Hayatın şarkısı bazen neşeli, bazen hüzünlü çaladursun
Hülya’nın gözlerindeki hüzün hiç dinmedi. Aşktan sarhoş olmuşken, bebeğini
kucağına almışken, mutlu ailesini bir kenardan izlerken bile. Bazı insanlara
hüzün çok yakışır, Hülya’ya da yakıştı. Ve onu Hülya yaptı.
Küçük Hülya… Hülya Çamoğlu… Hülya Çamoğlu Cevher…
Siz hiç bir hayalin peşinden nefesiniz kesilircesine
koştunuz mu? Hülya koştu. Kimi zaman soluksuz kaldı yere yığıldı, kimi zaman
bitiş çizgisine son anda ulaştı ama koştu. Pes edecek gibi oldu, hatta etti;
sonra küllerinden doğdu yeniden.
Dünyanın en güzel gözlü çocuğuna aşık bir kız çocuğunun
hikayesinden çok daha öte bir şeydi 57 hafta boyunca izlediğimiz. Hülya’nın
mücadelesi, Kerim’in kabullenişi, Bayram Bey’in şefkati, Mahir’in dostluğu,
Melek’in fedakarlığıydı… Herkes bir şeyin ucundan tuttu kendince; çok hatalar
yaptılar, kalp kırdılar, kırıldılar ama yine de bir arada kaldılar.
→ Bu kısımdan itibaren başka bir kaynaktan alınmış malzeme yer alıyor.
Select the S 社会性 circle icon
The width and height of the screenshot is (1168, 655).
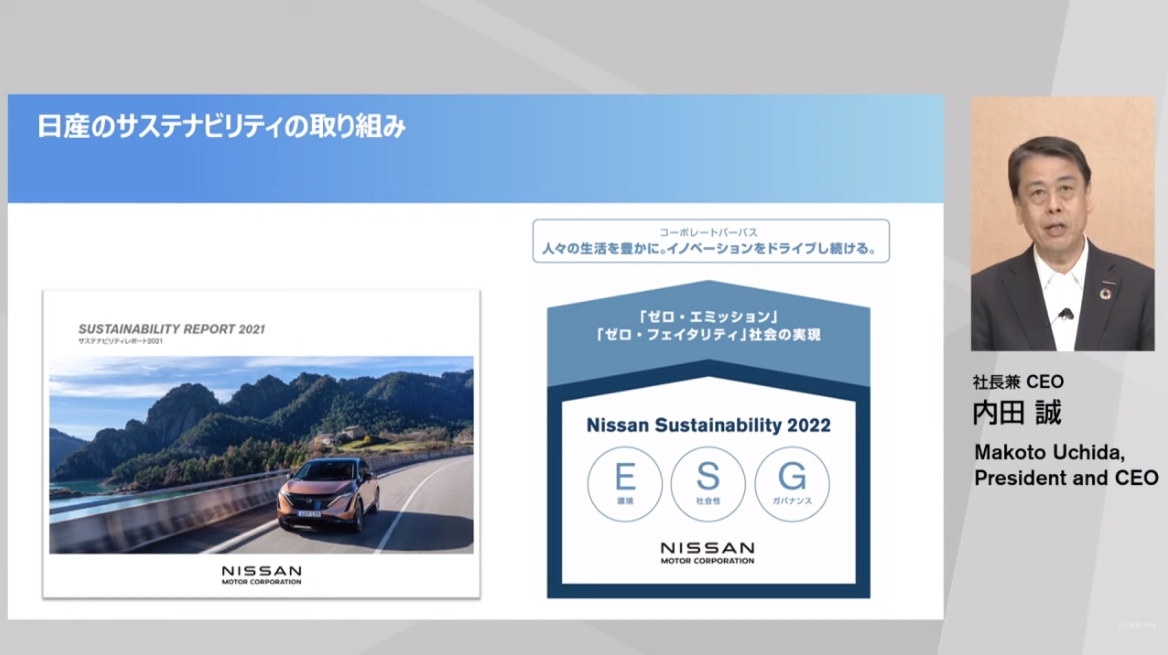tap(709, 483)
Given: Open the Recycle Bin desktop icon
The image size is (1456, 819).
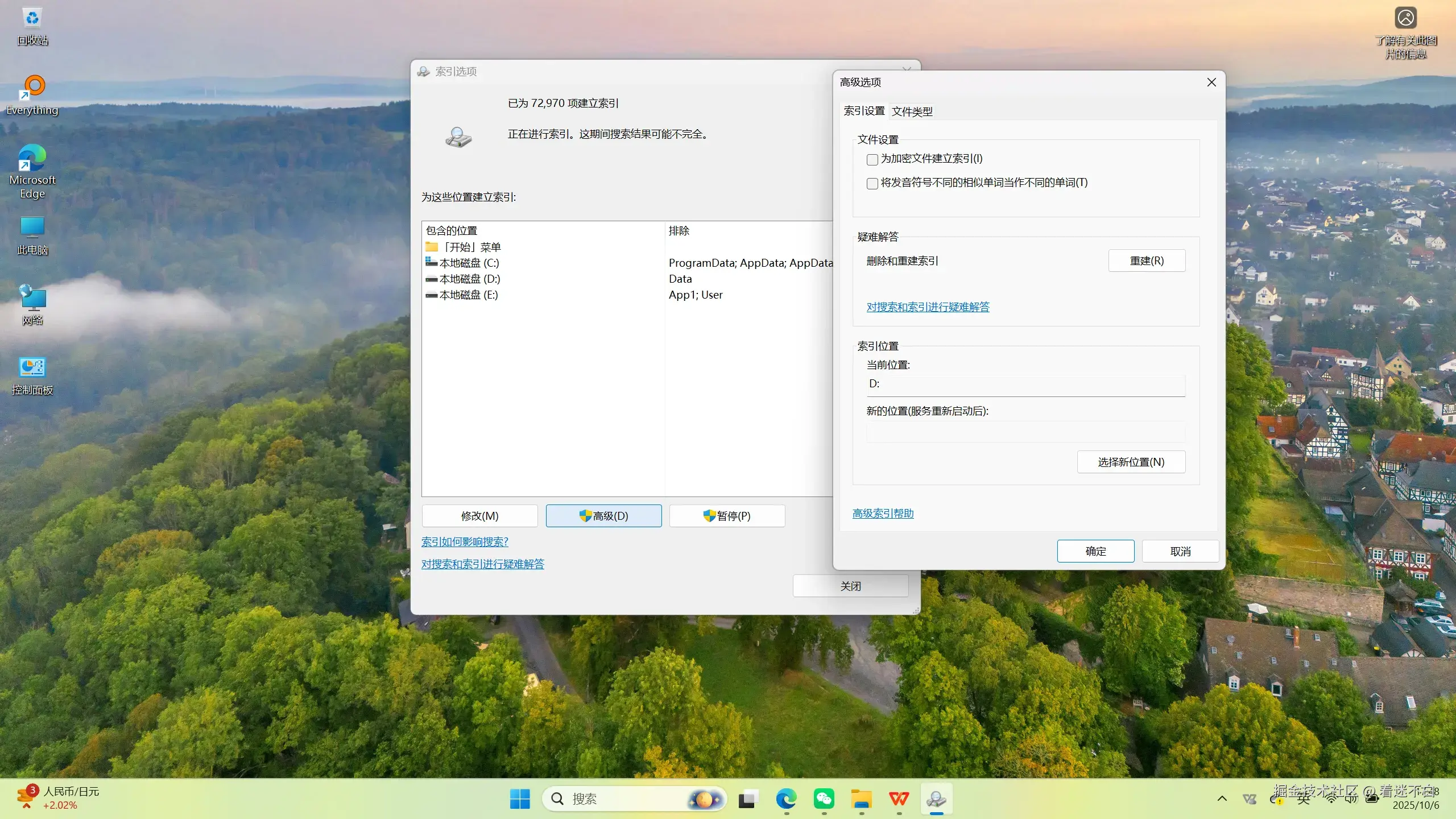Looking at the screenshot, I should [x=32, y=26].
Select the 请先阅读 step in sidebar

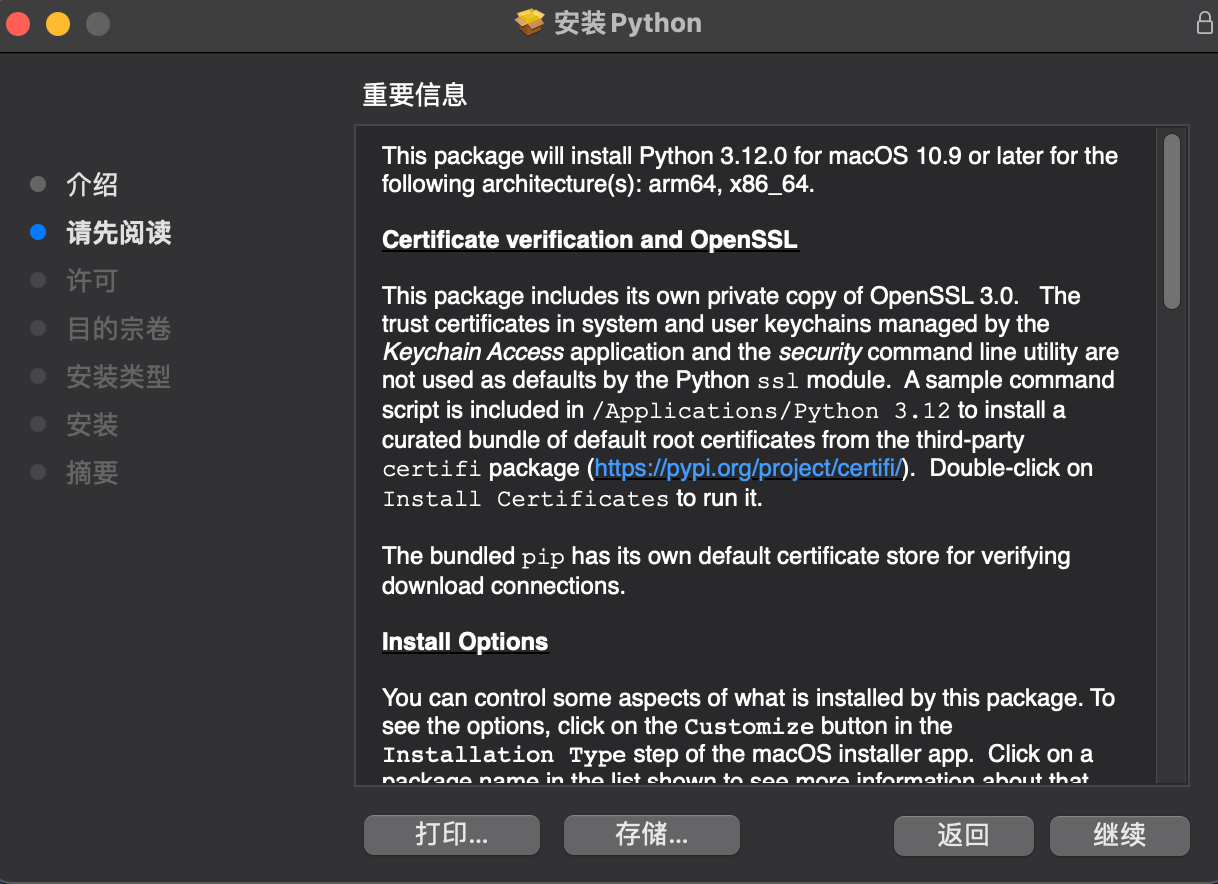[119, 232]
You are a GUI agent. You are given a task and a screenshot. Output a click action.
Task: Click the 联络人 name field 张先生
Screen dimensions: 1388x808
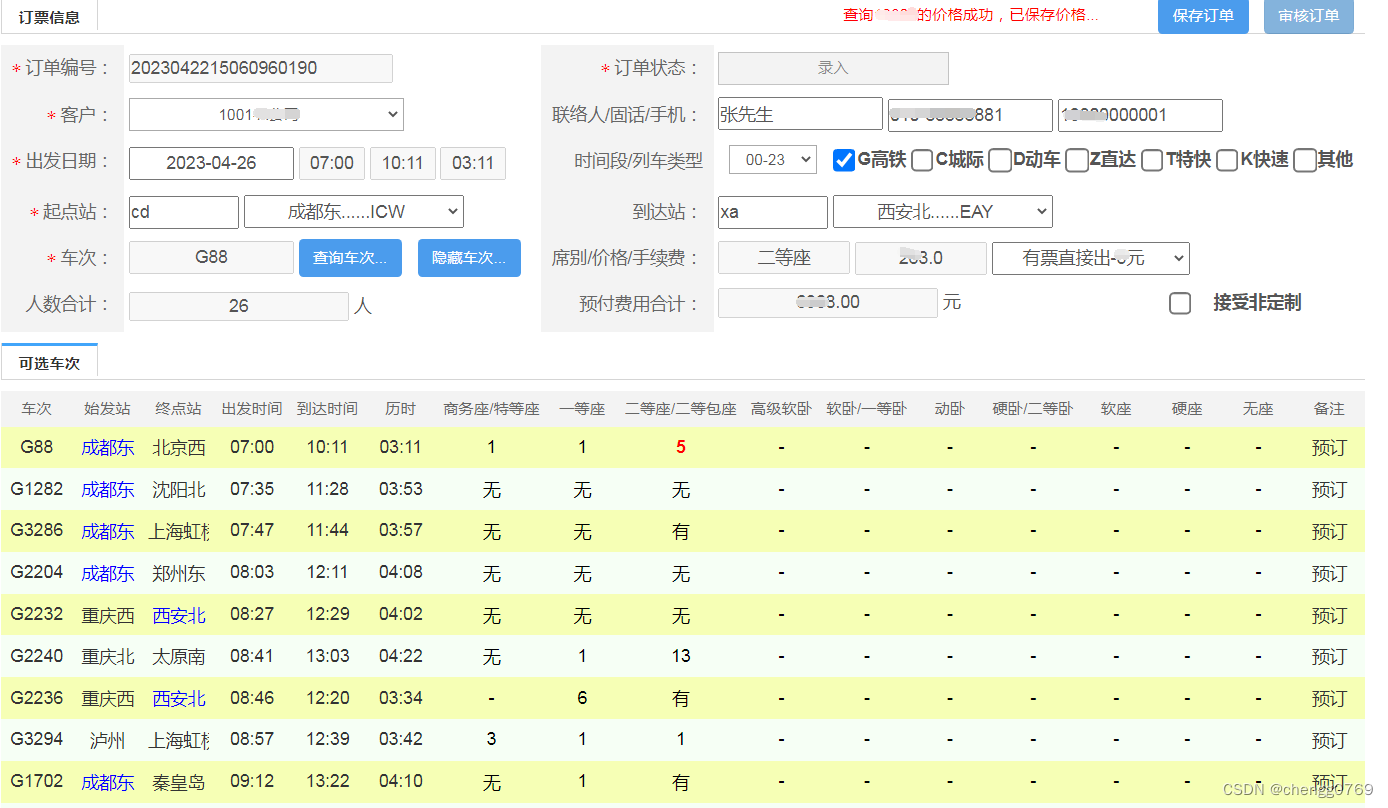click(799, 115)
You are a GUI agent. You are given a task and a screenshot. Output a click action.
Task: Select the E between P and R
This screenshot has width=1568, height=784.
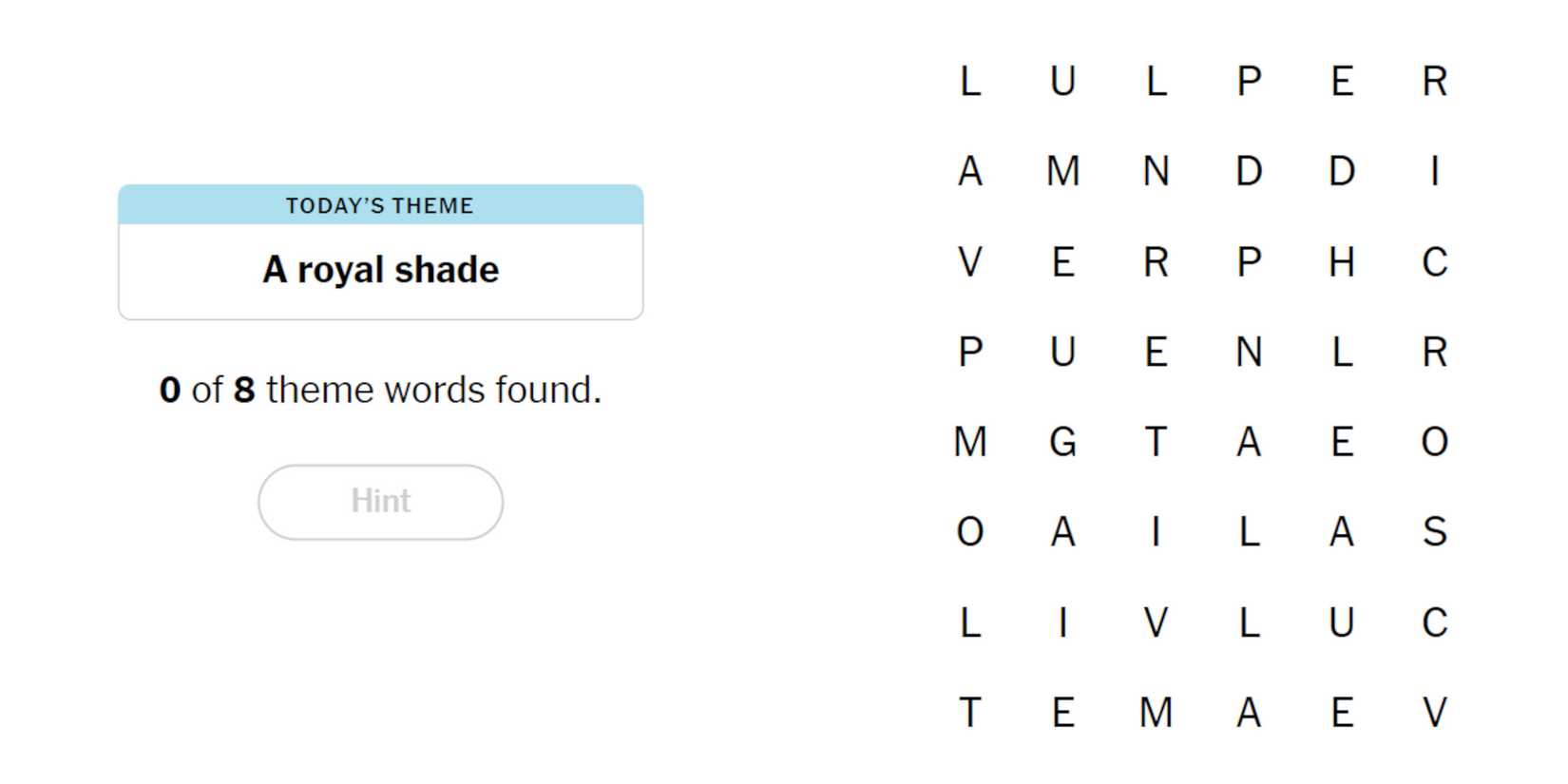(1341, 82)

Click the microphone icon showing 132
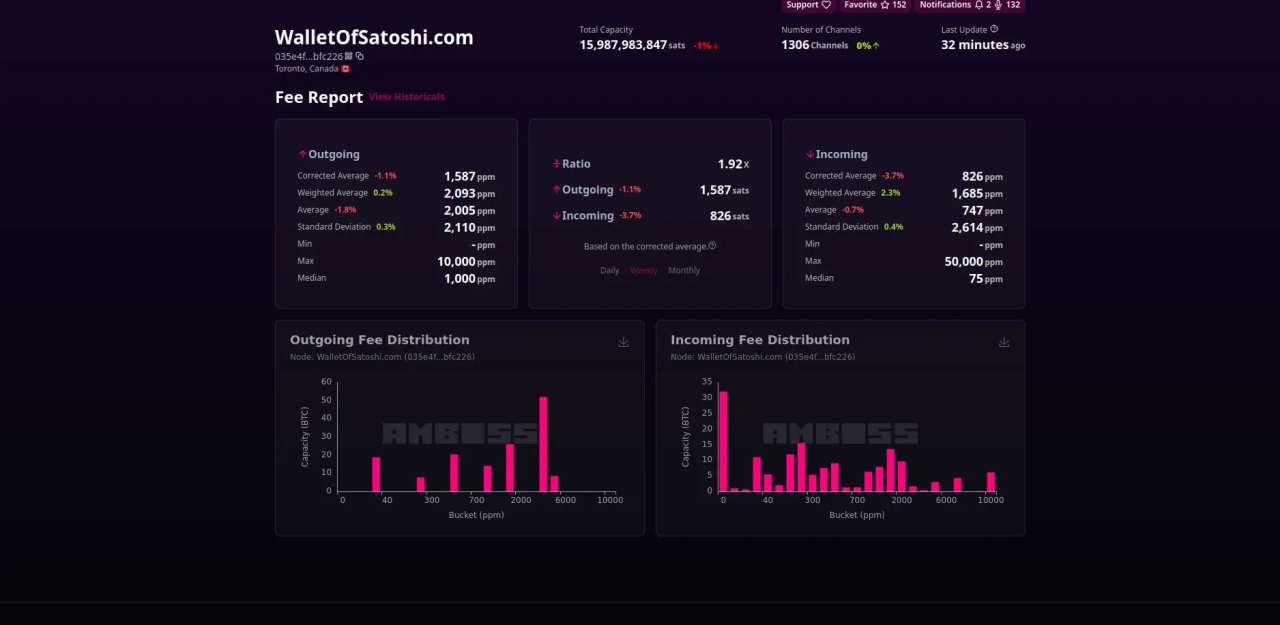click(x=999, y=5)
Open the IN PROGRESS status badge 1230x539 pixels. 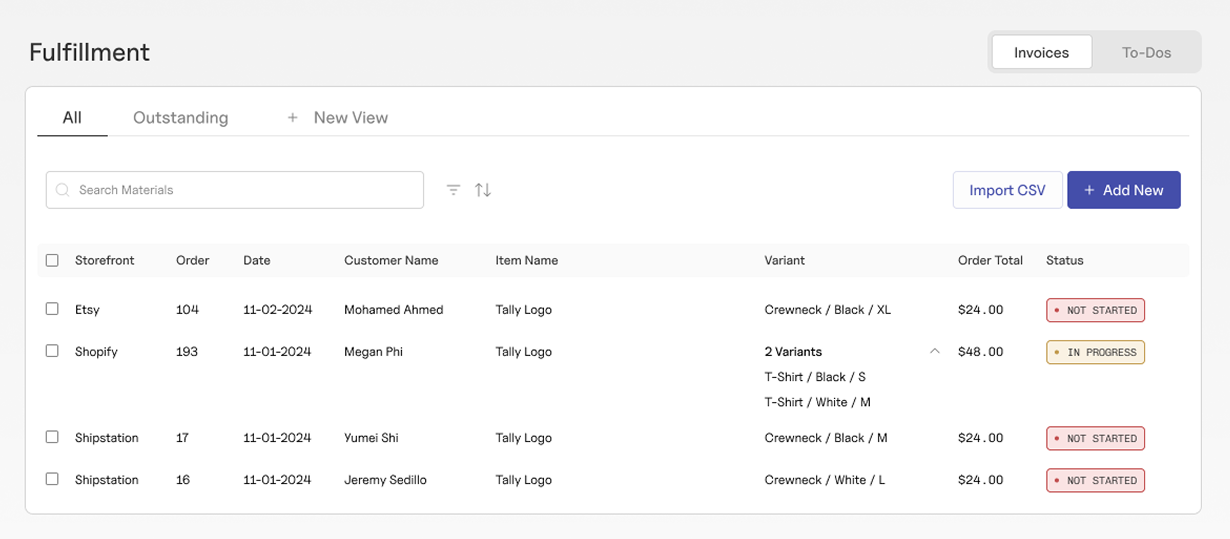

Bir arada kalabilmek… Her yolun sonunda bir araya gelebilmeleri
Hülya’nın hayaliydi belki de. Sevgisizlik çukurunda dibe batmadan ayağa
kalkabilen Hülya’nın. Sevginin türlü türlü halini izlemiş olmamız da bundandı
belki de. Hülya, bir hayal kurdu ve biz de onunla beraber bu hayalin peşinden
koştuk.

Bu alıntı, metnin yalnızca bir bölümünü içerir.